++++ Extracted information
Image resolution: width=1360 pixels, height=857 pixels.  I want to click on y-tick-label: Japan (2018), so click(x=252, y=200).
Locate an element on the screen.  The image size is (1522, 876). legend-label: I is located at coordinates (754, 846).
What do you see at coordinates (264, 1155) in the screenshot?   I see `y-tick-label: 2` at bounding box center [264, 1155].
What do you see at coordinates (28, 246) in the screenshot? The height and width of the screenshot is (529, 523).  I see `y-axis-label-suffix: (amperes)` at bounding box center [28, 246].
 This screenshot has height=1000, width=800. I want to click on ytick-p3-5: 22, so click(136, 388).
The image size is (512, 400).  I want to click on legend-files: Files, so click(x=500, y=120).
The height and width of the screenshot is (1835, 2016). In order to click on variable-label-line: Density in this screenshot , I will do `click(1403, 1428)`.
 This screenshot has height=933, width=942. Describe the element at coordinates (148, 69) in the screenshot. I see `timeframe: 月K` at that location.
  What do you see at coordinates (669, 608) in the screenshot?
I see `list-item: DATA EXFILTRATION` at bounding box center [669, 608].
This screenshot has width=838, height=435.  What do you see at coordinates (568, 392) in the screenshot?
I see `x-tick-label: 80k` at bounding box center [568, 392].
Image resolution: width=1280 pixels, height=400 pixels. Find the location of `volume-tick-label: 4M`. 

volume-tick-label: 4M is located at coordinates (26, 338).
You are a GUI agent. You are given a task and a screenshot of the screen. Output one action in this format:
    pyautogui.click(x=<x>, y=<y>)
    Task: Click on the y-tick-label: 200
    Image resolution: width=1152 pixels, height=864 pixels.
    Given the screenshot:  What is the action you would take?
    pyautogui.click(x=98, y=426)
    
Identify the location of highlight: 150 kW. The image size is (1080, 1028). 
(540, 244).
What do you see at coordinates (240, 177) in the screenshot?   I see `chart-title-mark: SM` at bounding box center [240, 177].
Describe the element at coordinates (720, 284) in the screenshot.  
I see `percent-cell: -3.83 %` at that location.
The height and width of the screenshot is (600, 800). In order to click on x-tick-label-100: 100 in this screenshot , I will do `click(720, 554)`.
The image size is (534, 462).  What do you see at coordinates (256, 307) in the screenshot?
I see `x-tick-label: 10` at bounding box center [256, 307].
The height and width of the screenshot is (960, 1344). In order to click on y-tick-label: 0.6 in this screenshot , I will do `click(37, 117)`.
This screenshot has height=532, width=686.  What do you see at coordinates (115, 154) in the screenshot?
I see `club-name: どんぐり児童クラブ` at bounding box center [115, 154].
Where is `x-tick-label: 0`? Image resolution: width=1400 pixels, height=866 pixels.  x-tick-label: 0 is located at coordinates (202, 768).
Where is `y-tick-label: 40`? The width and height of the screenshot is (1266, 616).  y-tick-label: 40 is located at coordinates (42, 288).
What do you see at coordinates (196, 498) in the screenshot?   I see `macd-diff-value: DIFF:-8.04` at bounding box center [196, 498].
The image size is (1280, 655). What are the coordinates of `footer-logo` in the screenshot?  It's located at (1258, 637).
++++++++
## What the task asks:
Copy out all of the records above word for word, keeping every line unchanged.

## Response for this exercise:
Image resolution: width=1360 pixels, height=857 pixels.  I want to click on y-tick-label: Japan (2018), so click(x=252, y=200).
Locate an element on the screen.  The image size is (1522, 876). legend-label: I is located at coordinates (754, 846).
What do you see at coordinates (264, 1155) in the screenshot?   I see `y-tick-label: 2` at bounding box center [264, 1155].
What do you see at coordinates (28, 246) in the screenshot? The height and width of the screenshot is (529, 523).  I see `y-axis-label-suffix: (amperes)` at bounding box center [28, 246].
 This screenshot has height=1000, width=800. I want to click on ytick-p3-5: 22, so click(136, 388).
The image size is (512, 400).  I want to click on legend-files: Files, so click(x=500, y=120).
The height and width of the screenshot is (1835, 2016). In order to click on variable-label-line: Density in this screenshot , I will do `click(1403, 1428)`.
 This screenshot has height=933, width=942. Describe the element at coordinates (148, 69) in the screenshot. I see `timeframe: 月K` at that location.
  What do you see at coordinates (669, 608) in the screenshot?
I see `list-item: DATA EXFILTRATION` at bounding box center [669, 608].
This screenshot has width=838, height=435.  What do you see at coordinates (568, 392) in the screenshot?
I see `x-tick-label: 80k` at bounding box center [568, 392].
Image resolution: width=1280 pixels, height=400 pixels. Find the location of `volume-tick-label: 4M`. 

volume-tick-label: 4M is located at coordinates (26, 338).
You are a GUI agent. You are given a task and a screenshot of the screen. Output one action in this format:
    pyautogui.click(x=<x>, y=<y>)
    Task: Click on the y-tick-label: 200
    Image resolution: width=1152 pixels, height=864 pixels.
    Given the screenshot:  What is the action you would take?
    pyautogui.click(x=98, y=426)
    
Identify the location of highlight: 150 kW. The image size is (1080, 1028). 
(540, 244).
What do you see at coordinates (240, 177) in the screenshot?   I see `chart-title-mark: SM` at bounding box center [240, 177].
Describe the element at coordinates (720, 284) in the screenshot.  
I see `percent-cell: -3.83 %` at that location.
The height and width of the screenshot is (600, 800). In order to click on x-tick-label-100: 100 in this screenshot , I will do `click(720, 554)`.
The image size is (534, 462).  What do you see at coordinates (256, 307) in the screenshot?
I see `x-tick-label: 10` at bounding box center [256, 307].
The height and width of the screenshot is (960, 1344). In order to click on y-tick-label: 0.6 in this screenshot , I will do `click(37, 117)`.
This screenshot has height=532, width=686.  What do you see at coordinates (115, 154) in the screenshot?
I see `club-name: どんぐり児童クラブ` at bounding box center [115, 154].
Where is `x-tick-label: 0`? Image resolution: width=1400 pixels, height=866 pixels.  x-tick-label: 0 is located at coordinates (202, 768).
Where is `y-tick-label: 40`? The width and height of the screenshot is (1266, 616).  y-tick-label: 40 is located at coordinates (42, 288).
What do you see at coordinates (196, 498) in the screenshot?   I see `macd-diff-value: DIFF:-8.04` at bounding box center [196, 498].
The image size is (1280, 655). What are the coordinates of `footer-logo` in the screenshot?  It's located at (1258, 637).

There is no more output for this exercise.